As Federal agencies’ cloud migrations lead to the deployment of multi-cloud environments, agency technology managers must understand the dependencies between infrastructure, operating models, and applications. According to the General Services Administration’s (GSA) 2017 Hybrid Cloud Almanac, the average cloud user operates as many as six different clouds that are distributed across multiple geographies and combine both public and private clouds.
Adopting hybrid cloud or multi-cloud configurations effectively involves using best practices observed both in industry and government. As a result, each agency should consider many variables, as their mission and resources differ from those they may pull lessons learned from, the GSA Hybrid Cloud Almanac states. The first step, however, is to establish a roadmap for hybrid and multi-cloud migration.
“Many organizations are busy working on the move to multi-cloud, but all too often their initiatives are disconnected and scattered, with application developers building in one set of clouds and infrastructure teams building up their multi-cloud capabilities without sufficient alignment with the application teams,” Global Practice Lead of Dell EMC’s Operating Model Consulting Service Enablement Norman Dee wrote in a recent blog.
“When it comes to applications, many organizations have a ‘cloud first’ approach looking to build or update their applications in public clouds without regard to data compliance, inter-dependencies, or real cost. They have expectations of increased availability, scalability, speed, and flexibility at lower costs,” Dee noted.
To build an effective roadmap, technology managers need to understand and integrate infrastructure, operating models, and application activities. There are major dependencies between these areas that impact the success of the transformation.
The first step is for technology managers to understand their current state by focusing on key areas such as services, inventory, asset alignment, software components, security, funding models, physical environment, monitoring, and performance.
Hybrid Cloud, Multi-Cloud Differences
Often hybrid cloud and multi-cloud environments are used interchangeably, but there are differences in the two cloud environments. In a multi-cloud solution, an organization uses varying public cloud services, often from multiple providers. According to Joy Su, principal solutions marketing manager for discovery with BMC, “The different clouds are used for various tasks to achieve best-of-breed results or to reduce vendor lock-in.”

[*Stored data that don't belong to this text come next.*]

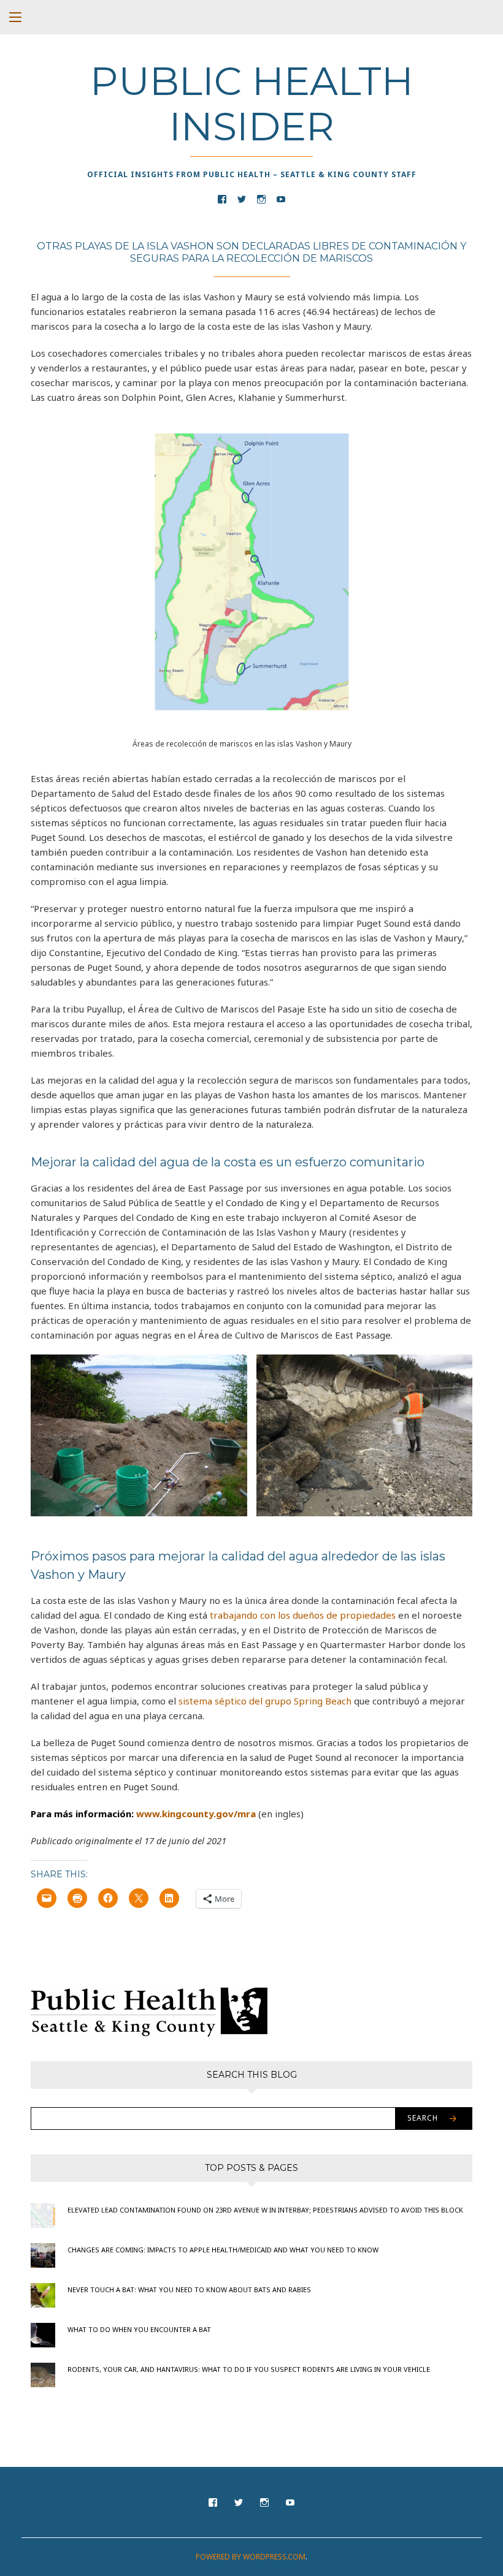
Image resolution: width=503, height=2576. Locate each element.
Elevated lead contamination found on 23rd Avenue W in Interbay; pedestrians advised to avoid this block (265, 2209)
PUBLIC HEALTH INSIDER (251, 103)
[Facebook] (222, 198)
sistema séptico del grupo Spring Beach (265, 1701)
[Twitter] (241, 198)
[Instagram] (261, 198)
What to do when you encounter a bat (139, 2329)
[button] (139, 1435)
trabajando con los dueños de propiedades (303, 1615)
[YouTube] (281, 198)
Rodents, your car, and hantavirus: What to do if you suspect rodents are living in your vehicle (248, 2369)
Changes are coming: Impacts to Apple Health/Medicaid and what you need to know (222, 2249)
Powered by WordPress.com (250, 2556)
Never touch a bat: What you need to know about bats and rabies (189, 2289)
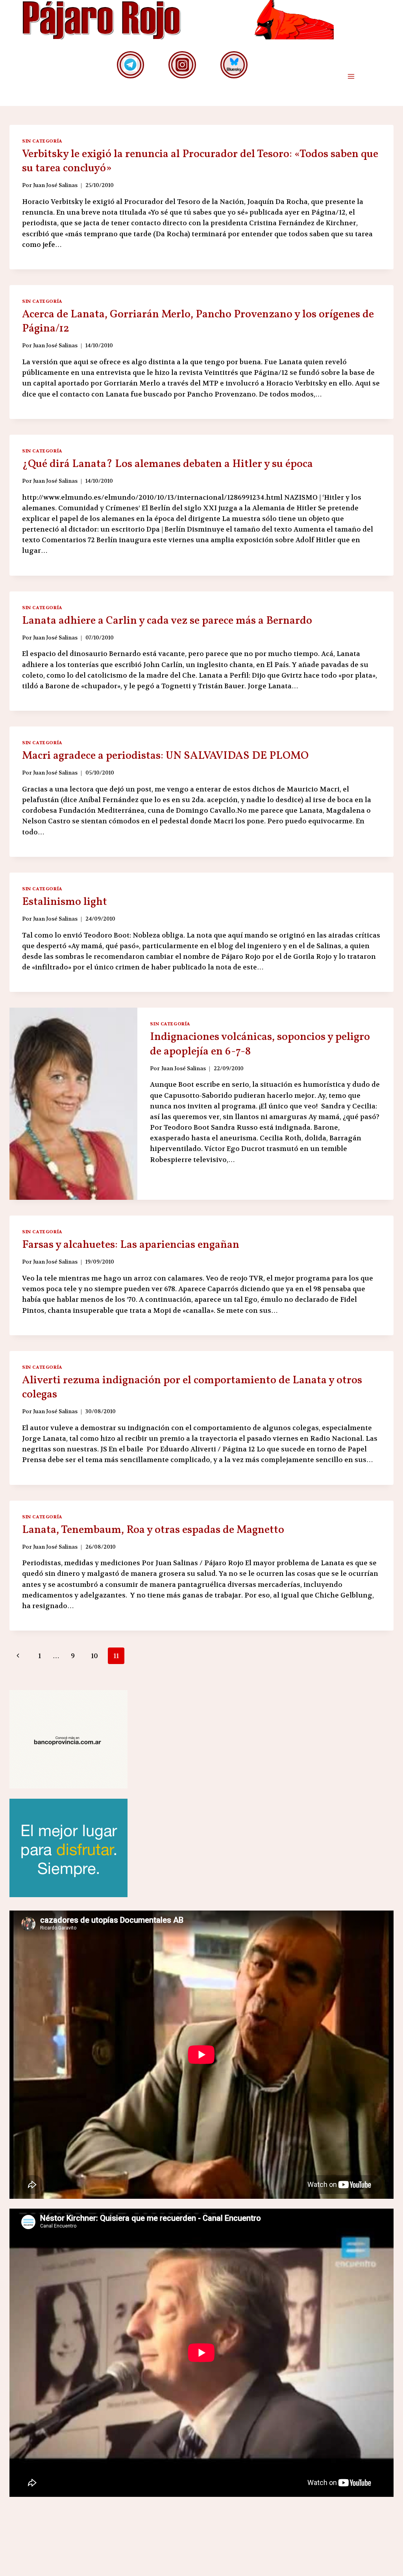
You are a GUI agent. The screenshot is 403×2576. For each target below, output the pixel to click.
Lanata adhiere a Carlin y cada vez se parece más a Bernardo (167, 620)
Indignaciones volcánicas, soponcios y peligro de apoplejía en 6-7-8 (260, 1044)
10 (94, 1655)
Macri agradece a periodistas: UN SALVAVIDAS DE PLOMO (165, 756)
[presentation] (73, 1104)
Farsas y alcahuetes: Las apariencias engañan (130, 1245)
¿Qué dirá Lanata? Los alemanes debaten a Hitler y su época (167, 464)
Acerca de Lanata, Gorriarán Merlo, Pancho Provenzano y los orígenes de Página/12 (198, 321)
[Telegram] (130, 64)
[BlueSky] (234, 64)
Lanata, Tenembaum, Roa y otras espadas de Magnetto (153, 1530)
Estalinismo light (64, 902)
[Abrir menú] (351, 76)
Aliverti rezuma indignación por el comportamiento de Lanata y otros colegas (192, 1387)
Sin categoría (42, 141)
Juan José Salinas (55, 185)
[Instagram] (182, 64)
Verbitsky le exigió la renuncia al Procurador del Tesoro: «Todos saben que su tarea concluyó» (200, 161)
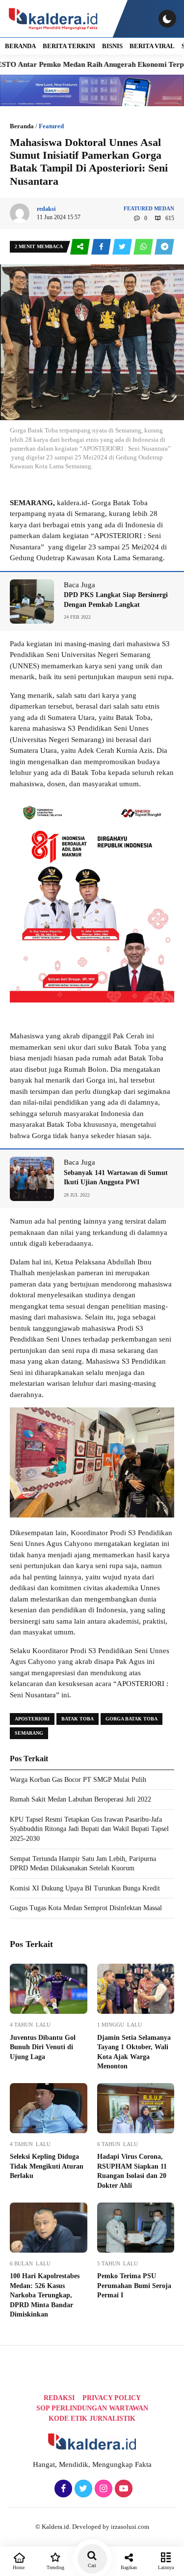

For example, a marketing and sales team would have different requirements than a software development team, so different clouds can address their requirements. A multi-cloud operates in combination with on-premise physical, virtual, and private cloud infrastructures, encompassing an organization’s entire information technology ecosystem.
A hybrid cloud combines private and public clouds toward the same purpose, unlike a multi-cloud model, in which different clouds are used for different tasks, Su explained. Because the components of a hybrid cloud typically work together, data and processes tend to intermingle and intersect in a hybrid environment. In a multi-cloud situation, however, usage typically remains in its own cloud silo.
Configuration management is critical to both hybrid and multi-cloud environments, according to Raphaël Chauvel, director of product management at BMC Software.
“Holistic cloud management includes multiple initiatives, but one of the most important is also commonly overlooked: discovery,” Chauvel writes in a blog.
While multi-cloud discovery may not be the first IT initiative that comes to mind during a transition to a hybrid or multi-cloud environment, it plays a critical role in managing all the moving pieces as an organization’s footprint grows in the cloud, Chauvel noted. Multi-cloud discovery automates the mapping of assets and dependencies. The function helps managers understand how internal infrastructure depends on cloud services and vice versa in hybrid application deployments as well as monitor their multi-cloud environments.
Best practices defined for configuration management processes by frameworks such as the Information Technology Infrastructure Library (ITIL) and Control Objectives for Information and Related Technology (COBIT) are relevant in environments “that includes multiple vendors, different splits in responsibility, accelerated innovation delivery, and greater emphasis on automation,” according to Chauvel.
Some reports suggest that an organization’s private cloud can serve as the hub of a multi-cloud solution by running management/orchestration software that controls all other clouds. For that strategy to work, having good automation software also is key for provisioning resources on demand for the appropriate cloud resource. This might require a complex initial setup, but enables a seamless multi-cloud environment in the long run.